Offen sei nun, ob und wie viele Menschen in Zukunft noch schwer an Covid-19 erkranken. Hierzu entwerfen die Forschenden mehrere Szenarien. Bei anderen Coronaviren, bei denen das Krankheitsgeschehen bereits endemisch ist, gebe es die meisten Erstinfektionen in der Kindheit. Im Fall von Sars-CoV-2 würde das bedeuten, dass mit keiner großen Krankheitslast mehr zu rechnen sei, da Infektionen bei Kindern mild verlaufen.
Reinfektionen sorgen für Boosterwirkung
Allerdings sei auch der Verlauf von Reinfektionen in den höheren Altersgruppen entscheidend: Bei Sars-CoV-2 bestehe nach einer Impfung oder durchgemachten Infektion zunächst ein guter Immunschutz, wobei der Schutz vor Krankheit länger anhalte als der Schutz vor Infektion.

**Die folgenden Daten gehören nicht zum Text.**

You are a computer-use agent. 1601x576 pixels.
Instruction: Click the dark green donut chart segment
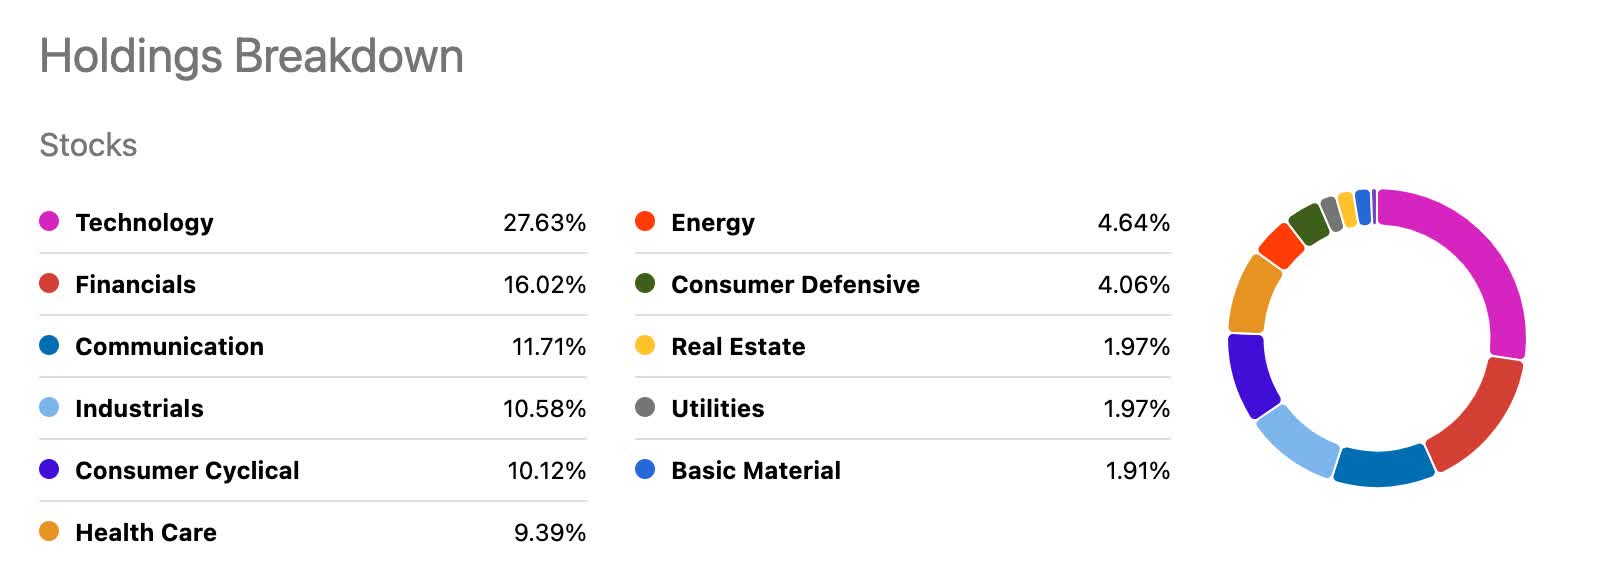pos(1308,224)
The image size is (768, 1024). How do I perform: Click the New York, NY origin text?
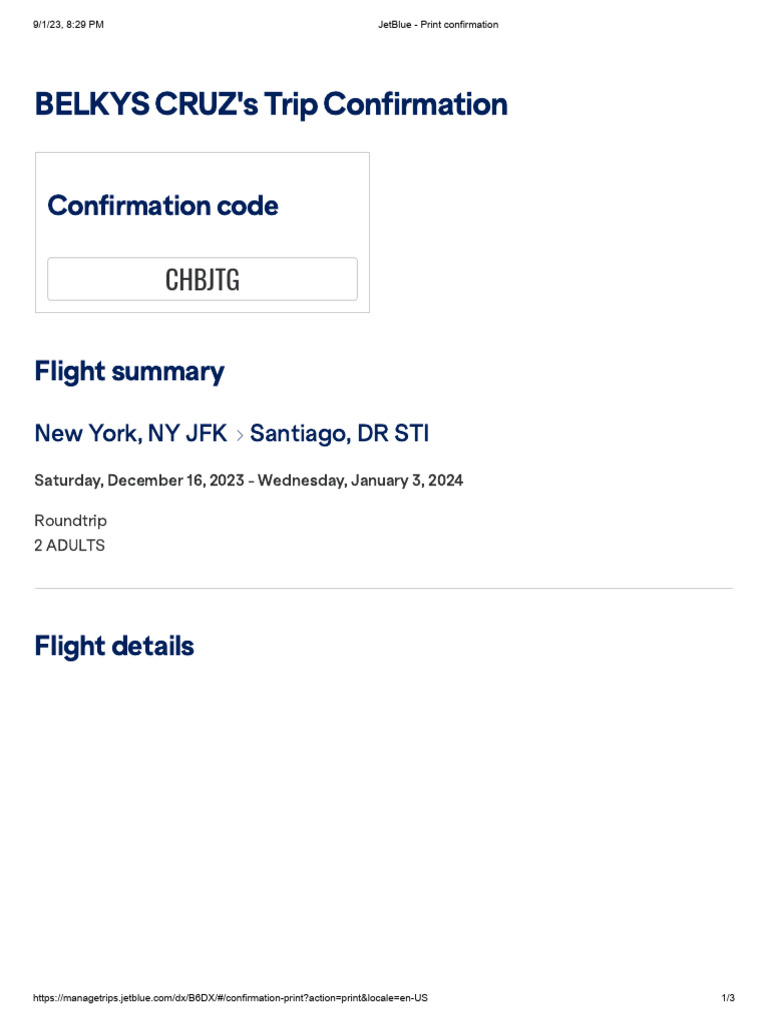[x=105, y=434]
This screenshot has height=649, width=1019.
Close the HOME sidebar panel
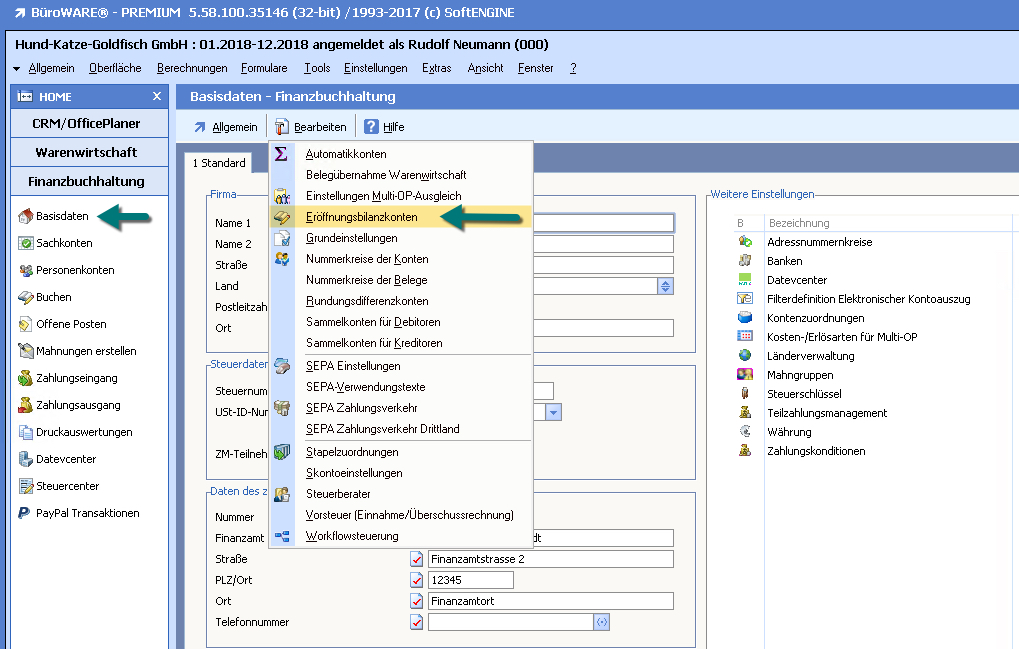(x=156, y=96)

Erkrankungen würden in Zukunft dann verhindert, wenn sich Genesene oder Geimpfte erneut infizieren, ehe ihr Immunschutz vor schweren Verläufen nachlässt. Jede Reinfektion würde dann wie ein Booster wirken, der den Immunschutz immer wieder verlängert – ohne aber selbst schwere Symptome auszulösen.

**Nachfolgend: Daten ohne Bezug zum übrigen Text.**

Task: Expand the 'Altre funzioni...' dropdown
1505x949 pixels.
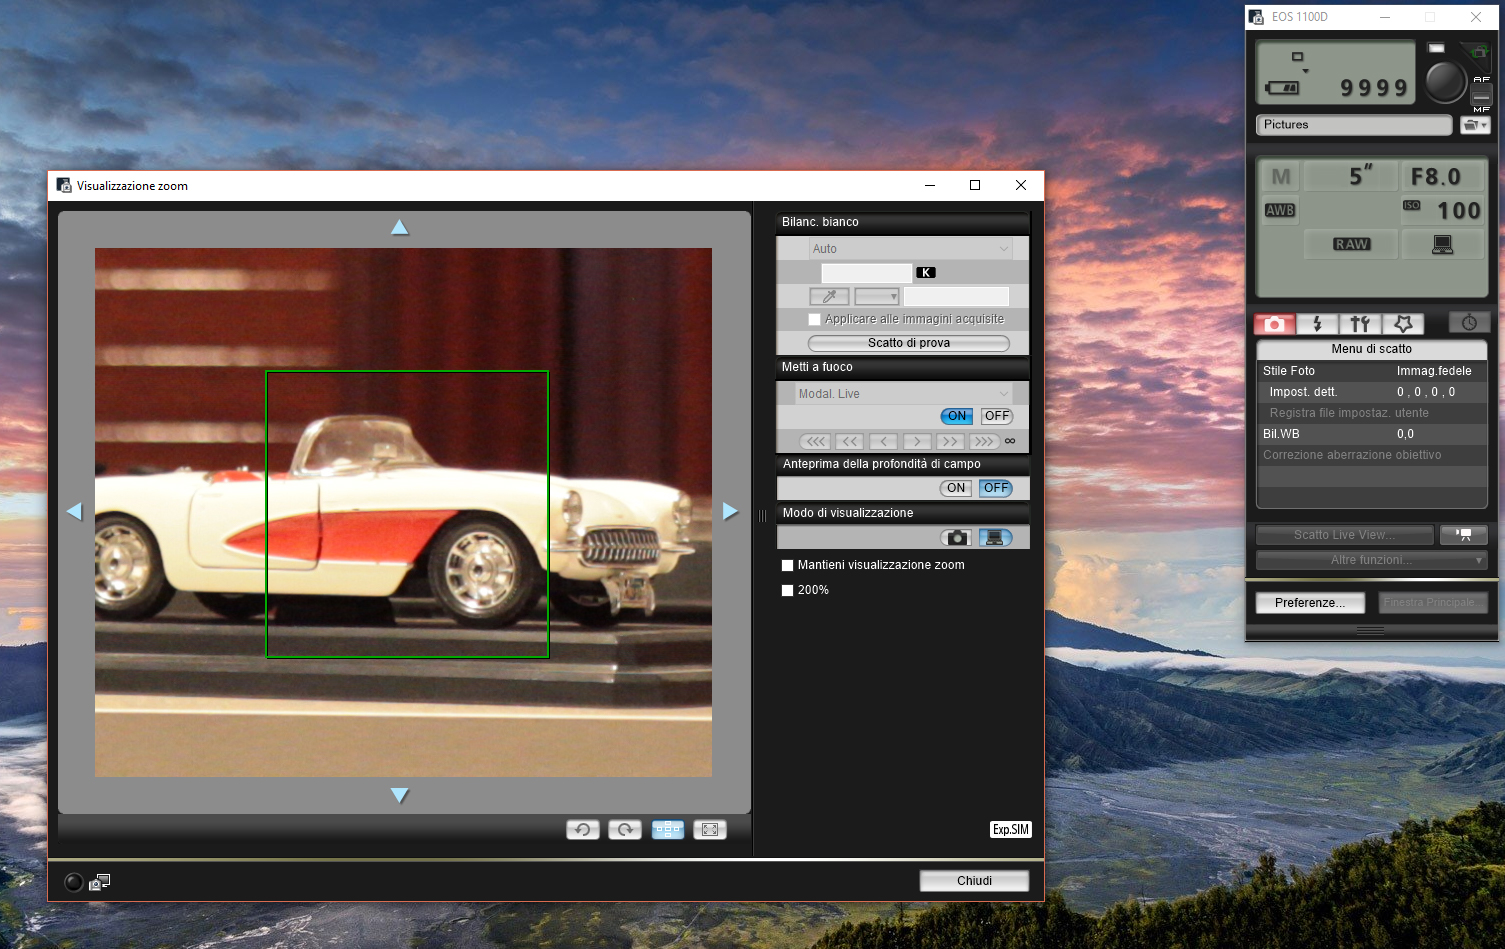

Aber auch eine andere Entwicklung sei möglich: Wenn nämlich in der endemischen Phase nur noch sehr wenig Sars-CoV-2 zirkuliert, würde die Boosterwirkung ausbleiben. Bevor es zu einer Reinfektion kommt, hätte der Schutz vor einem schweren Verlauf dann bei vielen Menschen bereits abgenommen. Dieser Effekt sei nicht wünschenswert, schreiben Halloran und Antia. Denn es würde bedeuten, dass es zwar insgesamt weniger Infektionen gibt, diese aber weiterhin schwer verlaufen würden. Die Zahl der Infektionen mit Sars-CoV-2 dauerhaft möglichst niedrig zu halten erscheint in einem solchen Szenario wenig sinnvoll.

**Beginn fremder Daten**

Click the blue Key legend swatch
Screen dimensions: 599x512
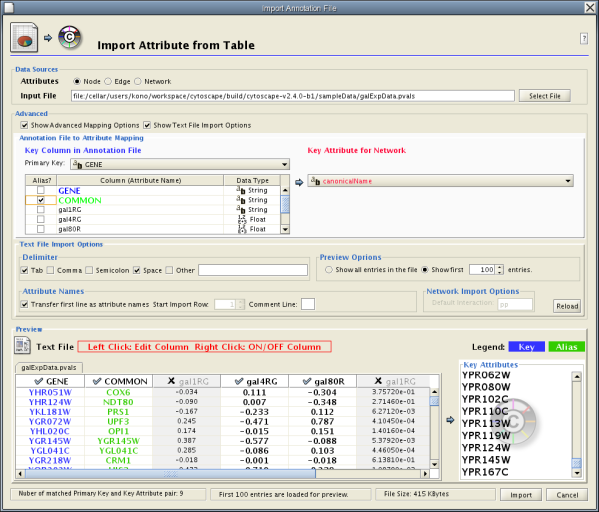[526, 347]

Offene Fragen zum Impfschutz
Wie wichtig Reinfektionen für einen dauerhaften Immunschutz sein können, zeigt sich momentan bereits beim Respiratorischen Synzytial-Virus (RS-Virus). Das RS-Virus tritt normalerweise endemisch im Winter auf und ist im Gegensatz zu Sars-CoV-2 besonders für Kinder gefährlich ist. Weil Kinder durch die Corona-Maßnahmen in den vergangenen zwei Jahren aber kaum in Kontakt mit RS-Viren kamen, entfiel der Boostereffekt und ihr Immunschutz ist nun geschwächt: Es kommt daher gleichzeitig zu vielen Erstinfektionen und Reinfektionen, die schwerer verlaufen können als sonst üblich.
In Bezug auf die Sars-CoV-2-Impfung schreiben die Forschenden, diese sei ein wichtiges Mittel, um in der Epidemie die Krankheitslast zu senken. Es gebe aber noch offene Fragen dazu, wie sich Impfungen während der endemischen Phase auswirken könnten. Bei einem endemischen Geschehen sei es wichtiger, dass die Impfung vor schweren Verläufen schützt als vor Infektionen. Besser erforscht werden müsse auch noch, wie lange der Schutz vor Krankheit abhängig vom Alter anhalte. Insgesamt gelte es, noch besser zu verstehen, wie sehr der Schutz vor Infektionen und der Schutz vor schweren Verläufen mit der Zeit nachlasse und welche Boosterwirkung durch eine Impfung oder natürliche Infektion erreicht werden können.